What is asked: In the lines from the one containing "You are a GUI" through the one containing "pos(272,255)", switch "slideshow" to "carousel" and write out only those lines, leaving everything else as it is.

Data shown:
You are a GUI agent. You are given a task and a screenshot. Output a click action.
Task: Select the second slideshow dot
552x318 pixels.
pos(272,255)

* * *

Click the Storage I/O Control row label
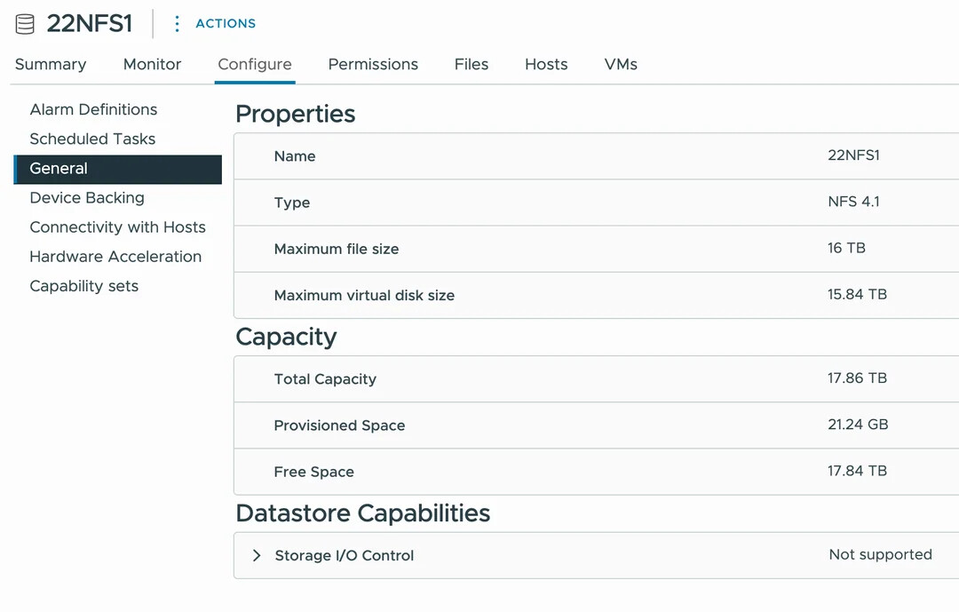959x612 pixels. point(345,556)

Exercise solution:
You are a GUI agent. You are given a task and a screenshot. Output a click action.
Task: Select the second carousel dot
552x318 pixels.
pos(272,255)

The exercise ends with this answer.